As Christian parents, how do we prepare our youth for the ever-growing subjectivity of truth that is so prevalent in our Western culture today?

Its going to vary from family to family.  We all know that some families think that it’s best to kind of shelter their kids from as much of the popular culture as possible, including the educational system, and they make that work.  My approach as been to get to know the culture and encourage that in my kids. And that’s partly because some of it is so beautiful and so enriching – and potentially so full of God’s Word.  So I try to share this attitude as much as possible with kids, but also (and this is difficult) to instill a compass, something to help negotiate popular culture. Because popular culture is such a huge grab bag, and there’s stuff in it that’s so good, whether its explicitly Christian or not. It can be so good and so wise and so beautiful, and there’s no reason not to celebrate that and pick up on it.  Whether it’s a Pixar movie, or a good piece of science fiction, or LOTR or whatever... to pick up on the beauty or wisdom, and learn from it, whether its Christian or not.  But of course, there’s also such awful garbage and horribly misleading material out there too.  And you have to — not necessarily steer them away from it, but show them why it’s absolutely false.  The sexual values so often being conveyed in popular culture that are meant to be taken as the norm: promiscuity and whatever... You have to show kids how to shrug it off, even laugh if off, show them why that’s such a lie.  But this is a pastoral issue, and as with all pastoral issues, you have to begin by listening to who it is you’re talking to. And pray fervently for God’s guidance, for his word.

We see a growing number of controversial topics in the news as well as tragedies such as the Colorado massacre.  It’s not uncommon to hear questions like “Where is God in this?”  As Christians, how can we appropriately respond when faced with those types of questions?

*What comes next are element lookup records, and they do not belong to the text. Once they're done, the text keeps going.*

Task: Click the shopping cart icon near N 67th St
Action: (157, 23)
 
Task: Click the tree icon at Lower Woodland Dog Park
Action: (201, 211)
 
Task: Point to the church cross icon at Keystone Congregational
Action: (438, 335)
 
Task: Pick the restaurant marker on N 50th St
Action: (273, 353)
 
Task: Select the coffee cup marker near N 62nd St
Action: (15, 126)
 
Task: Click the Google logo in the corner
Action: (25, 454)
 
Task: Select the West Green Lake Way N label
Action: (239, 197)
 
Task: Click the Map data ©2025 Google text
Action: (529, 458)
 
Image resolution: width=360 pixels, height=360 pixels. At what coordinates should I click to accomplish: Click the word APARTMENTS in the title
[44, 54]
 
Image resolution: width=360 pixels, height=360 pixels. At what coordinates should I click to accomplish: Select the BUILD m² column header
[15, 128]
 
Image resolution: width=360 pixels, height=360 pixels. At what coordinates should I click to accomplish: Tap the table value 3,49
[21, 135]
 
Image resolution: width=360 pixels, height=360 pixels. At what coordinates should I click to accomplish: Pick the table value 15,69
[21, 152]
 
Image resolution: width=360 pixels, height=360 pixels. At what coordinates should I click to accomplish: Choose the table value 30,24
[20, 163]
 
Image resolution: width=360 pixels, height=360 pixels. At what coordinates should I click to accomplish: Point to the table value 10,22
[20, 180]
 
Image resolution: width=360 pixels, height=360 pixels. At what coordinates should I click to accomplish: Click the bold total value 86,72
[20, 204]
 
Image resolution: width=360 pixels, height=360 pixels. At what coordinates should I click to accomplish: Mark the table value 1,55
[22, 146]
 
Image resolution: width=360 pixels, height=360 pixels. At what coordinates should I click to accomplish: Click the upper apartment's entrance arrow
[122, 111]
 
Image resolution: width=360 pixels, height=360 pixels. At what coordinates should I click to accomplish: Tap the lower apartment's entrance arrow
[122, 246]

Here again, this is a deeply pastoral issue. Which means make sure you’re listening as closely as possible to the actual question being asked.  Because a lot of people ask the question about “Where was God in Colorado, or 911, or in the tsunamis?” and its not always the same question that’s being asked.  Sometimes its being asked from a position of defiance.  Sometimes its being asked from a place of hurt... “I used to love God and now I just don’t know where I am anymore.”  And sometimes its being asked from a cold philosophical perspective. And sometimes it’s being asked from a place of laziness, like the person is just looking for another excuse to ignore God and the revolution that faith brings to one’s life!  So, without over-psychologizing, you have to know at what level is the response being asked of you.  Because there’s different kinds of responses to every dimension of that question. I’m not saying you should be a chameleon and answer completely differently to different people, I’m saying you need to address the actual person. With some people, the only appropriate response is one of simply co-suffering.  If someone is asking that question and they just had a loved one die in the tragedy, they don’t need an answer about how God allows suffering because of human free will, they don’t need a philosophical answer either, about “the problem of divine action in the causal nexus”.  What they need from you is to weep with them, and wait until there is readiness for the response about Jesus Christ.

Because any answer coming from us as Christians has to eventually be focused on Jesus Christ, and him crucified. He is the one who, though being divine, co-suffers with us. He chooses to suffer with us, die for us.  Whatever the reason for human suffering, he’s doing it with us and he’s giving it a completely different meaning and a different function. He is showing us that God is with us, and that suffering is not the last word.  And death is not the last word.  That nothing is wasted.  I think that would find its way to the heart of any Christian answer, to any of these different kinds of questions about suffering.